Pertemuan yang
berharga mengajarkan bahwa jangan terlalu peduli dengan orang yang tidak kau
kenal dengan baik. mereka akan menikammu, menelantarkanmu, mengoyak habis harga
dirimu. mereka akan meninggalkanmu saat merasa tak lagi ada yang tersisa dari hidupmu.
Pertemuan yang
berharga mengajarkan bahwa tetaplah berada di jalurmu. jangan menyimpang karena
dilanda hasrat mengutarakan. hasrat yang menggebu akan membutakan nalarmu. menyayat pelan-pelan nadimu. menunggu darahmu habis. lalu sekarat kemudian mati.
Pertemuan yang
berharga mengajarkan agar berhenti minta ditemani. karena sesungguhnya
kau sudah cukup dewasa untuk memaklumi. setiap orang memiliki prioritas
dalam kesehariannya dan kau bukanlah satu-satunya pengisi di ruang
kesibukannya. belajarlah agar tidak memperebutkan sedikit welas yang tidak
nyata. mengemis agar dikasihani, semua itu membuat kalap dan menyesatkan.
Dan pertemuan yang
berharga mengajarkan bahwa ada waktunya berhenti mengistimewakan orang lain.

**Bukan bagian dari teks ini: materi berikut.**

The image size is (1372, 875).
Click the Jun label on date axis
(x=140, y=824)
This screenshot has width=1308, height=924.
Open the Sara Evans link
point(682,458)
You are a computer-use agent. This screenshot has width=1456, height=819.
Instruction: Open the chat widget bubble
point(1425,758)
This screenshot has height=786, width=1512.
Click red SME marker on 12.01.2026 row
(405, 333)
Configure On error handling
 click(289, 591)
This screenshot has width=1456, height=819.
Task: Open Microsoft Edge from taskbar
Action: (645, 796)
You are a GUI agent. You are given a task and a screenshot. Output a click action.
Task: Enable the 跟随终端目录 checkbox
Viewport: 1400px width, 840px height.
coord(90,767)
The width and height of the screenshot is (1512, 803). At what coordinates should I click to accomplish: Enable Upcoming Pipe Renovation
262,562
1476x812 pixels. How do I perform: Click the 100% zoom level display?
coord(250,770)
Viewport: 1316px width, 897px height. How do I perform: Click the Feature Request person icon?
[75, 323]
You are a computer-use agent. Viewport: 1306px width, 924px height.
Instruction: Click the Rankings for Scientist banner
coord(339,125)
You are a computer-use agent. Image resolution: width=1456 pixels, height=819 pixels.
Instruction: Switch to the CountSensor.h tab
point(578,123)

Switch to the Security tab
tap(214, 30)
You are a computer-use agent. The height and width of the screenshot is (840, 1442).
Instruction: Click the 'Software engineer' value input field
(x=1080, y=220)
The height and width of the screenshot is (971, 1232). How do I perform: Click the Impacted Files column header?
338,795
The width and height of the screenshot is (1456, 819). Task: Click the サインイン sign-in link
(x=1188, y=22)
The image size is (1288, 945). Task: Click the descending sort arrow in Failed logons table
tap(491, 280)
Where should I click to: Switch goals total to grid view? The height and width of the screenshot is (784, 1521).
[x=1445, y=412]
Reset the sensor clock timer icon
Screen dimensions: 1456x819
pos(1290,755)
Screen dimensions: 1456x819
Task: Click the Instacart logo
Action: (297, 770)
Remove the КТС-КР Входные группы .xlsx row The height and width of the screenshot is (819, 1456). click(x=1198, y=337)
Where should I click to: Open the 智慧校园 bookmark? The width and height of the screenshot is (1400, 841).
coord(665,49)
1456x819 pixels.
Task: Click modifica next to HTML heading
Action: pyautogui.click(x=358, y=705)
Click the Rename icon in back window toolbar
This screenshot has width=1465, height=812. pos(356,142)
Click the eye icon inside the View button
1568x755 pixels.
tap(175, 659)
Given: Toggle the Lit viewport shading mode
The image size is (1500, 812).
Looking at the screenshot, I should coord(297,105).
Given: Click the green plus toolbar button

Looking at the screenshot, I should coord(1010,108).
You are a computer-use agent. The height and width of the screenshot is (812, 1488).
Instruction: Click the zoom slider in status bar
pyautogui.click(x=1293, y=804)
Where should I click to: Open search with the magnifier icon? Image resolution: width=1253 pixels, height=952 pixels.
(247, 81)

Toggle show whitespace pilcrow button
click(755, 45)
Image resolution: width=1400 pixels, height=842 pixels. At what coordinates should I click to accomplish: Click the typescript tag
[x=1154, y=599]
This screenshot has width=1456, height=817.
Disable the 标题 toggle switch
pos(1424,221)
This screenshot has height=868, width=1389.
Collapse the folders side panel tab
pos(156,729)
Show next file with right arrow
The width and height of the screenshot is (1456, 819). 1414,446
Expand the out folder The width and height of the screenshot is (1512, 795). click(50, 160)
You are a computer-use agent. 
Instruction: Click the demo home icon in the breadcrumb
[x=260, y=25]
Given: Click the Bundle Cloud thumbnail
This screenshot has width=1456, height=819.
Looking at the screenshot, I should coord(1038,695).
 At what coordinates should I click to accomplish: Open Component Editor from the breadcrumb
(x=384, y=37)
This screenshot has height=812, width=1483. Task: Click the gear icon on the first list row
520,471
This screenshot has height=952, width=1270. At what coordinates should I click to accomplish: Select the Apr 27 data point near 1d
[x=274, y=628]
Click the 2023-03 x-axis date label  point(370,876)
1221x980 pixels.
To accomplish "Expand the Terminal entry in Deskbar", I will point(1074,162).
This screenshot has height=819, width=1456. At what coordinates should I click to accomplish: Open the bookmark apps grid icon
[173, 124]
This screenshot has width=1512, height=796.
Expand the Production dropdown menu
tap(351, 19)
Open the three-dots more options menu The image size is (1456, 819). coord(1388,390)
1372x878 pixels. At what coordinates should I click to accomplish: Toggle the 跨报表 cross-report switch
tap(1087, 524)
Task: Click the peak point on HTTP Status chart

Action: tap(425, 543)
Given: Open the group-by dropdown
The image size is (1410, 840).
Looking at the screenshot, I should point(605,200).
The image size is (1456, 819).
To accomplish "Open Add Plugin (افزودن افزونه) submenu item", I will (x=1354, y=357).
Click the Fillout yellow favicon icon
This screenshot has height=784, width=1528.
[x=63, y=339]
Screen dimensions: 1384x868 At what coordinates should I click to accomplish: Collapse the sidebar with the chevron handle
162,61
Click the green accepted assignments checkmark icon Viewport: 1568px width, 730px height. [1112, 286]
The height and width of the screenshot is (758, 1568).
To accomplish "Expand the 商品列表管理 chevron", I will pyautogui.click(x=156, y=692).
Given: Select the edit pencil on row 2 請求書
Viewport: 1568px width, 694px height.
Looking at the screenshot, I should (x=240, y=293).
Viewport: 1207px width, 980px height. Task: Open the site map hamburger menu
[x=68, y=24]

memberinya lagi dan lagi kesempatan untuk berbenah. menawarkan bantuan yang
tidak perlu. selalu merepotkan diri sendiri. merajuk karena tidak dituruti.
sungguh, bukankah itu sangat kekanakan dan mengganggu ?
Manusia adalah mahluk yang begitu egois. jika berkehendak, mereka akan selalu menemukan sebanyak apapun celah kekurangan dan cacat dalam diri orang lain. mengais pengakuan dan validasi setiap kali berbuat sesuatu hanya akan membuat letih jiwa dan raga.
Tetapi percayalah,
bahwa ; persepsi dan nilai bisa berubah karena pengalamaan.
Sungguh pada akhirnya
pertemuan yang berharga tidak hanya dibayar oleh penderitaan. pertemuan itu akan menawarkan sebuah proses bernama pendewasaan. jika kau
memilih sembuh dan menutup pintu; kau akan tahu beberapa orang memang hadir
sebagai guru. namun jika kau memilih larut pada rasa sakitmu, percayalah. sedalam apapun kau kubur, di masa mendatang tetaplah ingatan dan luka itu tak
akan kabur.
Pertemuan yang
berharga juga membuatmu berani menemui ketakutan terdalammu. ia memberimu
keberanian yang sesungguhnya kau sendiri sudah muak menyimpannya. sendiri di
malam sepi. tanpa sadar memberimu kekuatan untuk tidak lagi melawan melainkan
mengalir. membuka sungai dalam hatimu lebih luas dan lapang.
Dan pertemuan yang
berharga. meski membuatmu babak belur pada akhirnya mengirimkan sinyal pada
alam bawah sadarmu untuk membuat pagar. tidak lagi sembarangan orang
melewatinya. kau semakin sayang kepada diri sendiri. betapa selama ini telah
mengorbankan apapun tanpa pamrih sedikitpun dan itu sungguh tidak apa-apa.
Pertemuan yang
berharga membuatmu kembali menentukan arah.
Arah bernama
kebebasan. yang berarti tanggung jawab tidak sudi kau berikan pada orang lain
melainkan kepada diri sendiri. kebebasan berarti berani tidak disukai oleh orang
lain. apa yang kau lakukan berlandaskan ketulusan dan ah masa bodoh
dengan ‘kata mereka’. hari di mana kau berdiri di atas kakimu sendiri
tanpa lagi mau memenuhi ekspektasi. tanpa mau dititipi ekspektasi.
Silakan saja jika
ingin berlalu. lagipula meyakinkan orang lain hanya buang-buang waktu. gunakan
saja untuk kepentinganmu. ya kan ?
Apa itu artinya harus menolak tugas kehidupan ?
Bukan.
Itu adalah sebuah proses membentuk cangkang.
Cangkang yang melindungimu dari kehancuran berlebihan.